Downturn busting VOIP to herald end of traditional telephony

VoIP to be reap £13.5 billion worth of global revenue by 2010 threatening fixed line services' future

The VoIP (Voice over Internet Protocol) sector will continue to grow over 2008 despite the global downturn, according to new research by business and financial analyst Grant Thornton.

The firm predicts that as telcos and IT companies battle it out, the market will reap £13.5 billion worth of global revenue by 2010. It adds that migration from fixed line to mobile and VoIP services will increase exponentially over the coming years and result in a raft of consolidation in the sector through 2008, signalling the death knell of traditional telephony.

Sarika Patel, head of technology at Grant Thornton, claims that the doubling of the VoIP customer subscriber base in 2006, and four-fold in the last two years, is merely one reason why the VoIP worldwide customer base will top 250 million subscribers in two years.

Patel stated that the key drivers for VoIP uptake over the past 12 months have been improving technology solutions and enhanced ability for ISPs to cater for VoIP calls in the uptake in the technology. She commented, "VoIP is no longer next generation telephony, it is here now, and 2008 should see strategic acquisitions of independent software developers and ISPs by large telcos looking to consolidate their VoIP offerings."

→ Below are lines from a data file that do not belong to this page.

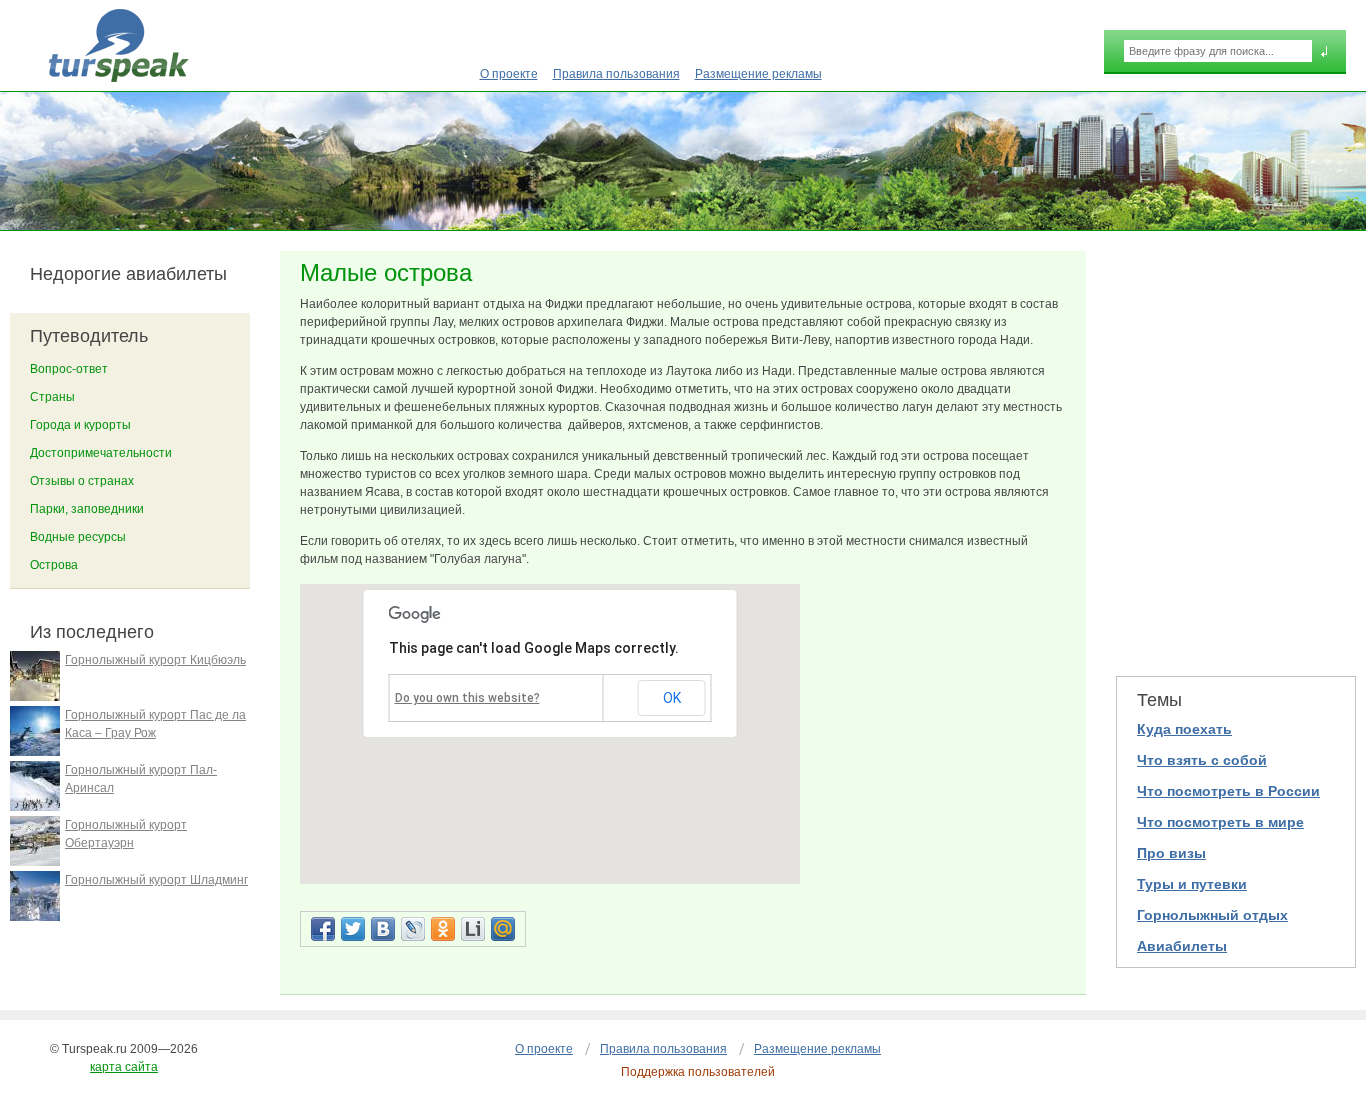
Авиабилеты (1182, 946)
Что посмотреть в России (1228, 791)
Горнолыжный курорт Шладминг (156, 880)
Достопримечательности (101, 453)
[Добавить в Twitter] (353, 929)
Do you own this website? (467, 698)
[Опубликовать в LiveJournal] (413, 929)
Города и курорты (80, 425)
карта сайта (124, 1067)
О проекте (509, 74)
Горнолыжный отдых (1212, 915)
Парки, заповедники (87, 509)
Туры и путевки (1192, 884)
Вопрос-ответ (69, 369)
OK (672, 698)
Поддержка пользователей (698, 1072)
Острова (54, 565)
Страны (52, 397)
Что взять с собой (1202, 760)
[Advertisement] (1236, 451)
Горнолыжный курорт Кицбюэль (155, 660)
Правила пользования (616, 74)
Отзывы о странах (82, 481)
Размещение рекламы (758, 74)
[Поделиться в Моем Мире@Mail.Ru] (503, 929)
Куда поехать (1184, 729)
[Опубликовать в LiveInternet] (473, 929)
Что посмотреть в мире (1220, 822)
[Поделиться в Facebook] (323, 929)
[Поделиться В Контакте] (383, 929)
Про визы (1171, 853)
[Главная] (118, 45)
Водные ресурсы (78, 537)
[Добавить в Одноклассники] (443, 929)
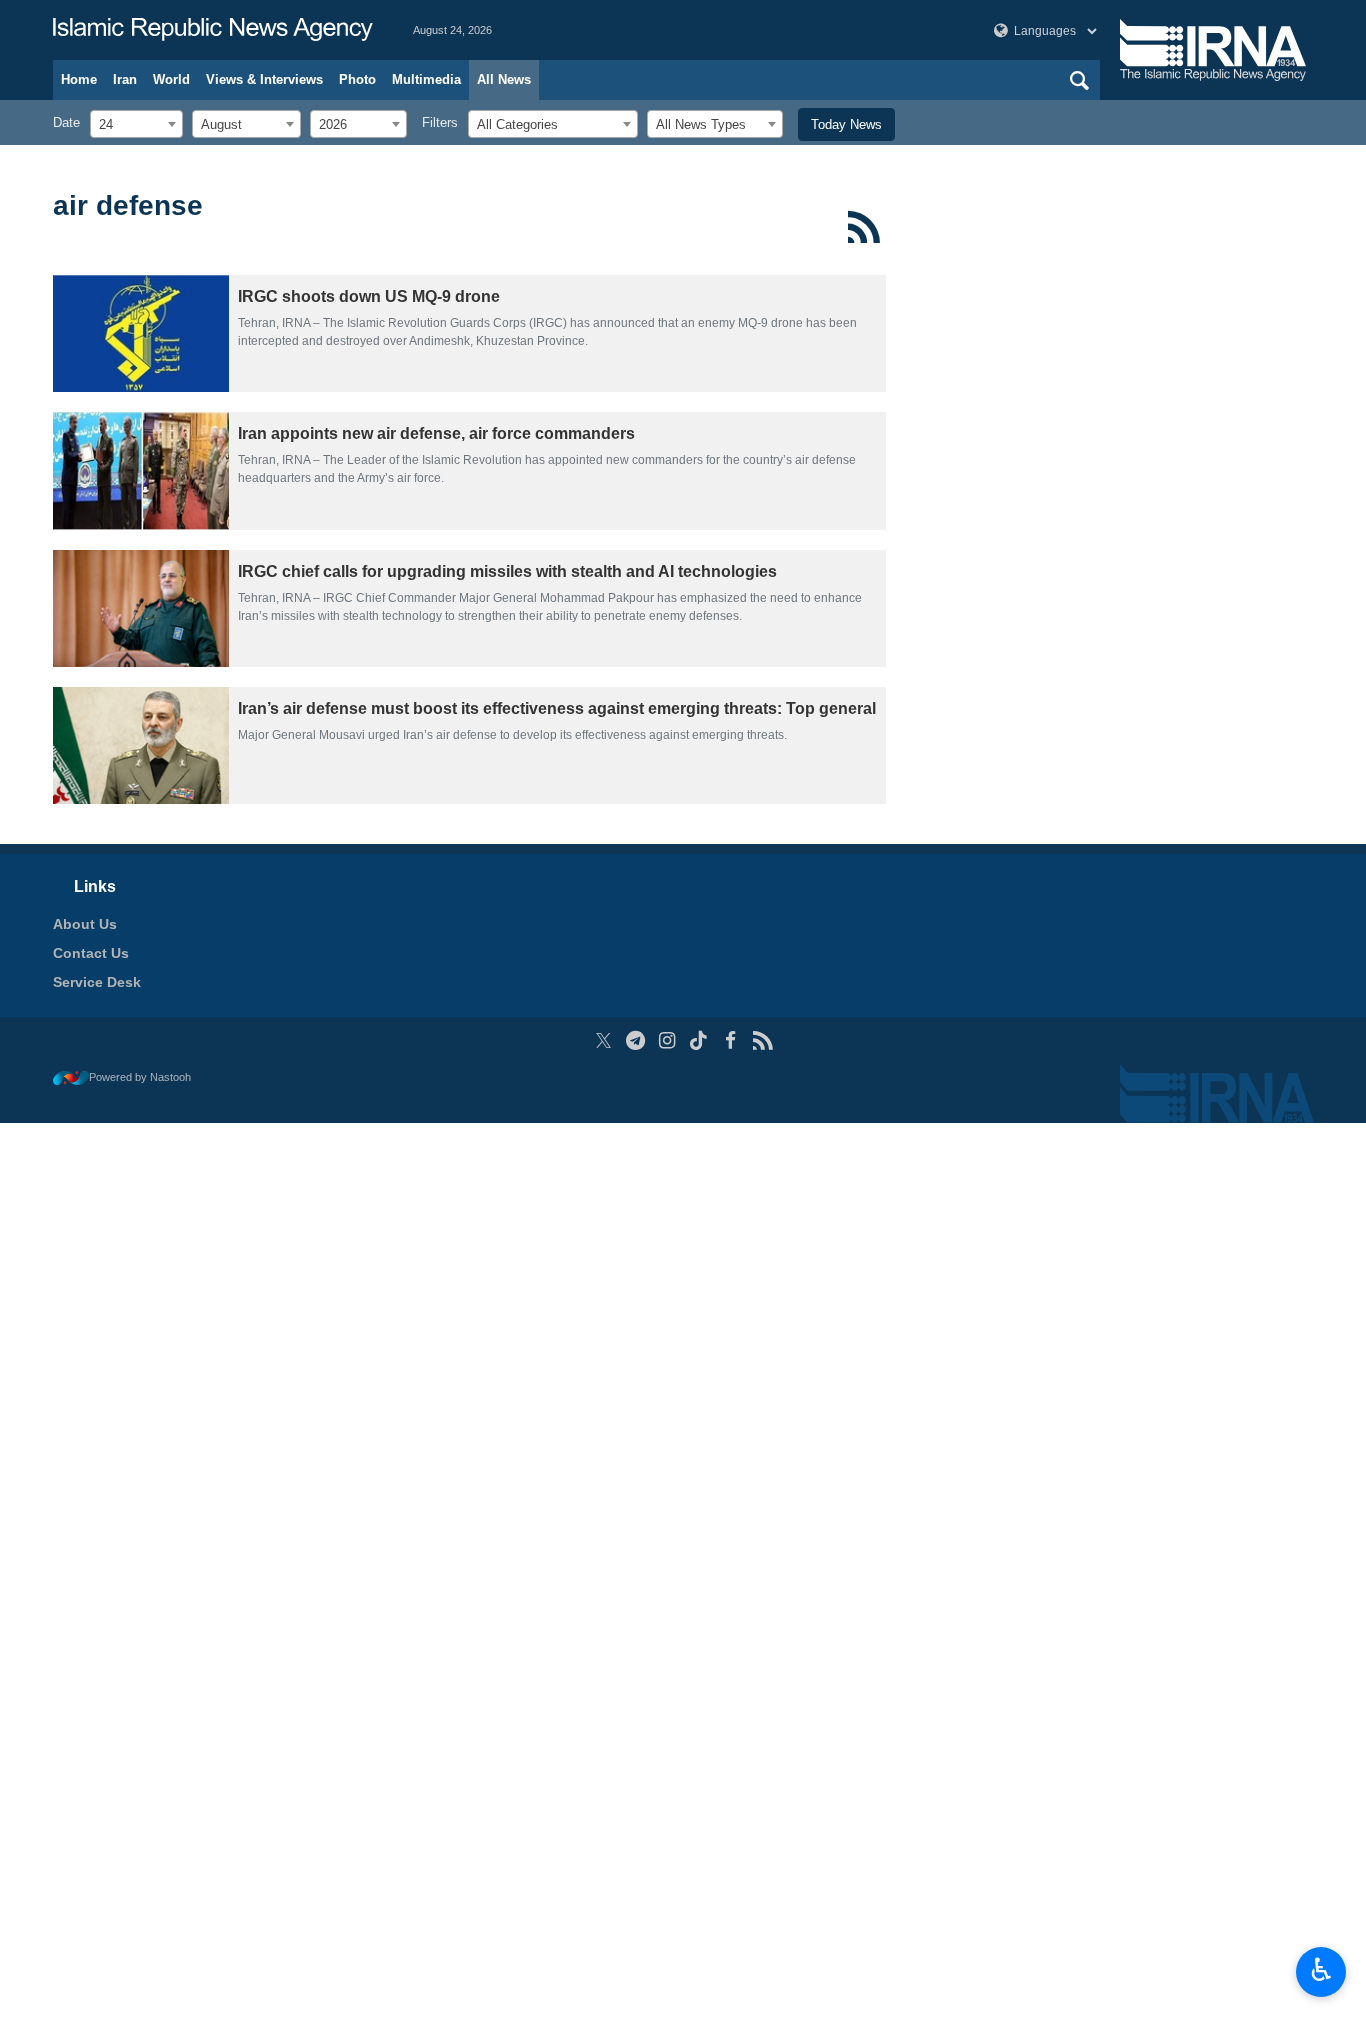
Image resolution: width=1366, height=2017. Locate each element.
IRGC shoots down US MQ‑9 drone (369, 296)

However, Patel also warned that there were still concerns regarding VoIP that needed immediate action in order to cement VoIP as the next generation of voice and video communication, in particular security.

She added, “Security remains a major concern. VoIP is more secure than it ever was, but  eavesdropping, viruses and fraud are still a threat. Currently, software encryption products are available, but it is inevitable that encryption will be integrated directly into VoIP systems in the near future. If this is successfully managed and brought to market, VoIP will garner the confidence of business and uptake will jump."

For Grant Thornton, other concerns include quality of service issues, reliability, scalability and the development of sensible industry regulation.